Effects of Low Intensity Focused Ultrasound on Liposomes Containing Channel proteins

Abstract

The ability to reversibly and non-invasively modulate region-specific brain activity in vivo suggests Low Intensity Focused Ultrasound (LIFU) as potential therapeutics for neurological dysfunctions such as epilepsy and Parkinson's disease. While in vivo studies provide evidence of the bioeffects of LIFU on neuronal activity, they merely hint at potential mechanisms but do not fully explain how this technology achieves these effects. One potential hypothesis is that LIFU produces local membrane depolarization by mechanically perturbing the neuronal cell membrane, or activating channels or other proteins embedded in the membrane. Proteins that sense mechanical perturbations of the membrane, such as those gated by membrane tension, are prime candidates for activating in response to LIFU and thus leading to the neurological responses that have been measured. Here we use the bacterial mechanosensitive channel MscL, which has been purified and reconstituted in liposomes, to determine how LIFU may affect the activation of this membrane-tension gated channel. Two bacterial voltage-gated channels, KvAP and NaK2K F92A channels were also studied. Surprisingly, the results suggest that ultrasound modulation and membrane perturbation does not induce channel gating, but rather induces pore formation at the membrane protein-lipid interface. However, in vesicles with high MscL mechanosensitive channel concentrations, apparent decreases in pore formation are observed, suggesting that this membrane-tension-sensitive protein may serve to increase the elasticity of the membrane, presumably because of expansion of the channel in the plane of the membrane independent of channel gating.

Figure 1

LIFU stimulation duty cycle effect studies involved varying duty cycle (60%- light grey, 80%- Dark grey and CW-Black) within three groups (Control vesicle or MscL); analysis using mixed effects linear regression **p-value < 0.001. (Control vesicle group: 60% DC 8.6 ± 1.1 (n = 30), 80% DC 13.1 ± 1.1 (n = 30), CW DC 14.9 ± 0.7 (n = 85); MscL group: 60% DC 8.4 ± 1.6 (n = 33), 80% DC 15.3 ± 1.6 (n = 28), CW DC 17.6 ± 1.3 (n = 90)).

Figure 2

Calcein efflux from proteoliposomes reconstituted with different concentrations of MscL, NaK2K F92A and KvAP treated with and without ultrasound.
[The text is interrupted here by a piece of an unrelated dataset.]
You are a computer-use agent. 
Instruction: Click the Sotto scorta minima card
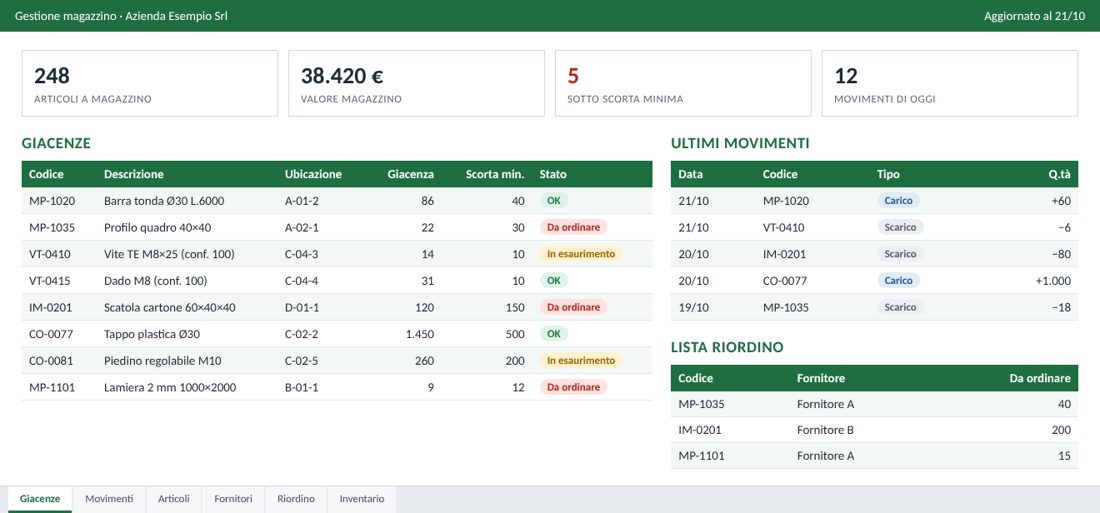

Lightest grey bar line per group (MscL, Nak2K F92A, KvAP) shows control vesicle (no-protein) % efflux in respond to LIFU stimulation. Black bar line per group presents % efflux for the highest protein concentration level possible per group (MscL 380 pmol/mg lipids, NaK2K F92A 467 pmol/mg lipids, KvAP 77 pmol/mg lipids). The three grey bar lines between the lightest grey and the black bar represent liposomes reconstituted with 0.125, 0.25 and 0.5 of the highest concentration of the corresponding protein. Each well was modulated once at a time, for 10 minutes. As protein concentration increased, significant increase in efflux was noticed among all three groups except the highest MscL concentration (n values from left to right equals, MscL group: 85, 90, 49, 36, 17; NaK group: 56, 55, 22, 15, 13; KvAP group: 26, 30, 18, 18, 18) (Mixed effect linear regression, *p < 0.05, **p < 0.01).

Figure 3

LPC induced calcein dye efflux from liposomes reconstituted with different protein channels: MscL (a), NaK2K F92A (b), KvAP (c) with varying protein concentrations per protein channel group. Calcein efflux increases for all three channels as the protein concentration increases. There is a significant difference (*P < 0.05, **P < 0.01, ***P < 0.001) between sham (no-protein liposomes) and proteoliposomes per protein channel group based on Mann-Whitney test. For no-protein and each protein concentration n equals 16, 5, 8, 12, 16 (a, MscL) 9, 5, 5, 7, 9 (b, NaK2K F92A) and 5, 4, 4, 5, 5 (c, KvAP).